Was diese Angst und radikales Gedankengut anrichten, das haben wir vor genau 85 Jahren erlebt. Heute vor 85 Jahren begann mit dem Überfall auf Polen der Zweite Weltkrieg mit all seinen Schrecken. Die Angst hat damals den Ruf nach einem starken Mann laut gemacht. Gekommen ist der Krieg. Damit so etwas nicht mehr passiert, müssen wir von diesem bösen Geist frei werden.

Und wie werden wir frei? Indem wir uns an Gott binden. Das hört sich nach einem gewaltigen Widerspruch an. Ist es aber nicht. Wir haben ja gesehen, dass der Mensch alleine im wahrsten Sinne des Wortes von Gott und allen guten Geistern verlassen ist. Der Mensch braucht gute Gemeinschaft, weil er nicht perfekt ist. In der Gemeinschaft kann er nicht machen, was er will, kann nicht nur seine eigenen Bedürfnisse und Befindlichkeiten pflegen. In der Gemeinschaft klappt es nur mit Rücksicht und mit Kompromissen. Aber die Gemeinschaft hält mich, gibt mir Orientierung, tröstet mich, macht mir Mut. Und sie verzeiht. Wenn es in der Familie gut klappt, dann kann die Familie so eine gute und wertvolle Gemeinschaft sein. Ein guter Freundeskreis ist auch viel wert. Aber die „Königsklasse“ der Gemeinschaft, das ist die Gemeinschaft mit Gott in Jesus Christus. Dann wirst du angetrieben vom Heiligen Geist. Dieser Geist macht dir keine Angst, sondern er schenkt dir Freude. Und dieser Geist bringt dir ein Wort bei: „Abba, lieber Vater. - Vater unser im Himmel.“

Der Gott, den uns Jesus Christus gezeigt hat, ist anders. Er ist kein Rachegott, der Vergeltungsschläge und Sieg-Heil fordert. Dieser Gott ist der liebe Vater. Er ist kein gutmütiger Trottel, der alles durchgehen lässt. Nein, dieser Gott steht für eine Autoritätsperson, die aber vor allem eines ist: Gnädig und barmherzig. Gott straft nicht, er heilt. Gott rächt nicht, er vergibt. Gott fordert nicht den Krieg, er schafft Frieden. Wer vom Heiligen Geist angetrieben wird, der weiß, wohin er gehört. Und er weiß, dass er nicht perfekt sein muss, dass Fehler passieren dürfen. Wir haben einen Gott, zu dem wir Vater sagen dürfen. Vor diesem Vater brauchen wir uns nicht zu fürchten. In Jesus steht dieser Vater für uns ein, wenn wir knapp, aber gründlich am richtigen Weg vorbeigelaufen sind. Zu diesem Vater dürfen wir jederzeit wieder zurückkommen.
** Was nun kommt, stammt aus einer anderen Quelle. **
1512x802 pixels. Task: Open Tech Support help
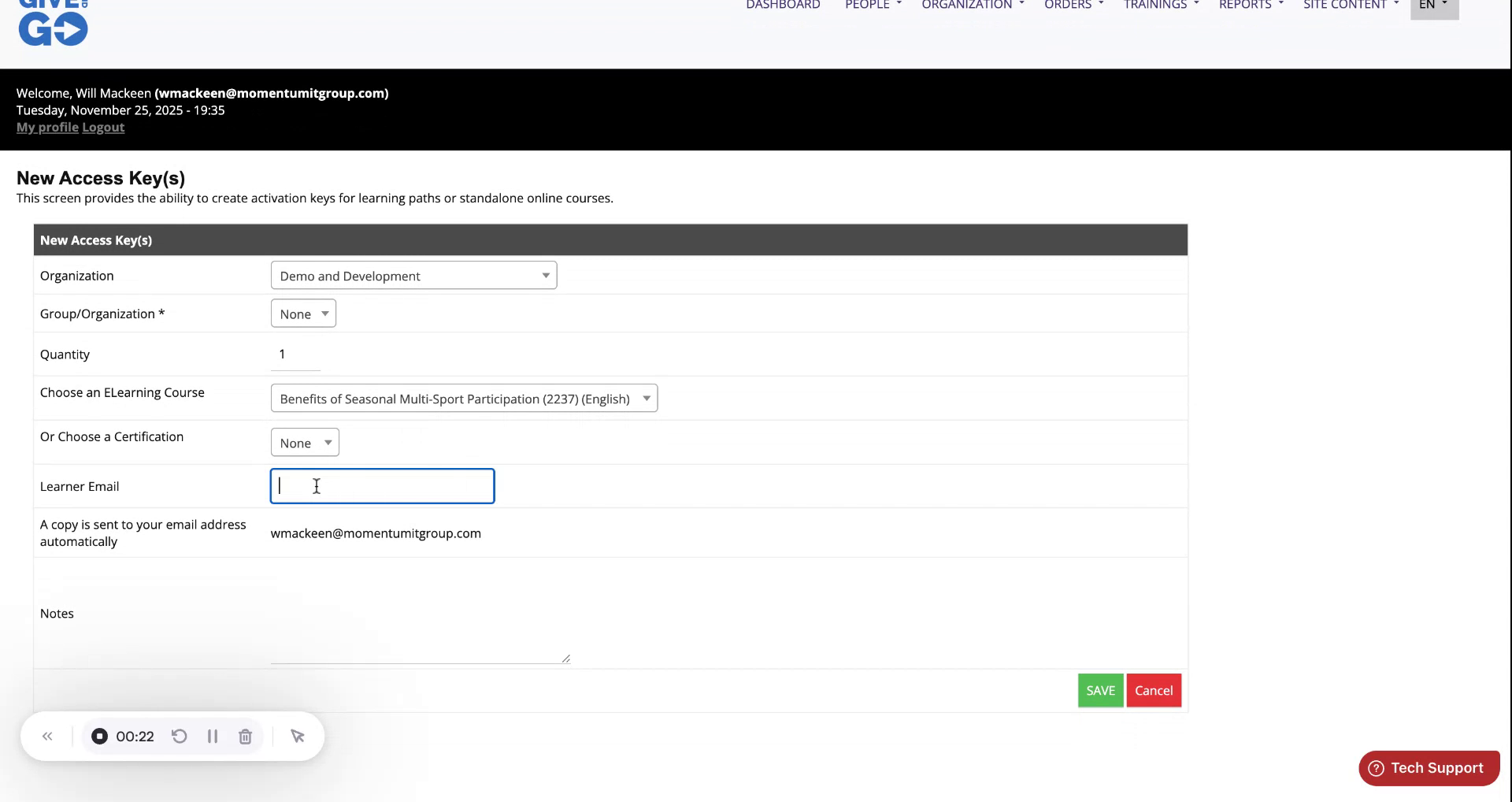tap(1428, 767)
Liebe Gemeinde! Was treibt uns Christen an? Letztlich treibt uns die Liebe an. Die Liebe zu Gott, zu uns selbst und zu unseren Mitmenschen. Und der Treibstoff ist die Liebe Gottes. Wir können uns selbst und anderen vertrauen, weil wir selbst geliebt werden, - und zwar einfach so. Nicht, weil wir besondere vorbildliche Taten vorweisen können oder besonders heilig sind.

Was treibt uns an? Das starke Selbstbewusstsein treibt uns an. Das Selbstbewusstsein, dass wir Kinder Gottes sind. Wir dürfen Kind sein. Wir dürfen auch mal Mist bauen, müssen dafür auch die Konsequenzen tragen. Aber wir bleiben Kinder Gottes, beschützt, geliebt und gesegnet. Dieses Selbstbewusstsein soll uns antreiben, einen anderen Geist in dieser Welt zu verbreiten als den der Angst. Lasst euch antreiben, lasst euch einen freundlichen Impuls geben, einen kleinen Schubs, damit in diesen schwierigen und radikalen Zeiten Gottes Liebe unter die Menschen kommt. Lasst euch antreiben und lebt als Kinder Gottes.

Tut Gutes! Diese Aufforderung soll euch nicht unter Druck setzen, sondern soll Ausdruck der Freude und Dankbarkeit sein. Wir sind dankbar, dass wir so einen großartigen Gott haben.

"Lobe den Herrn, meine Seele und seinen heiligen Namen.
Was er dir Gutes getan hat, Seele, vergiss es nicht. Amen."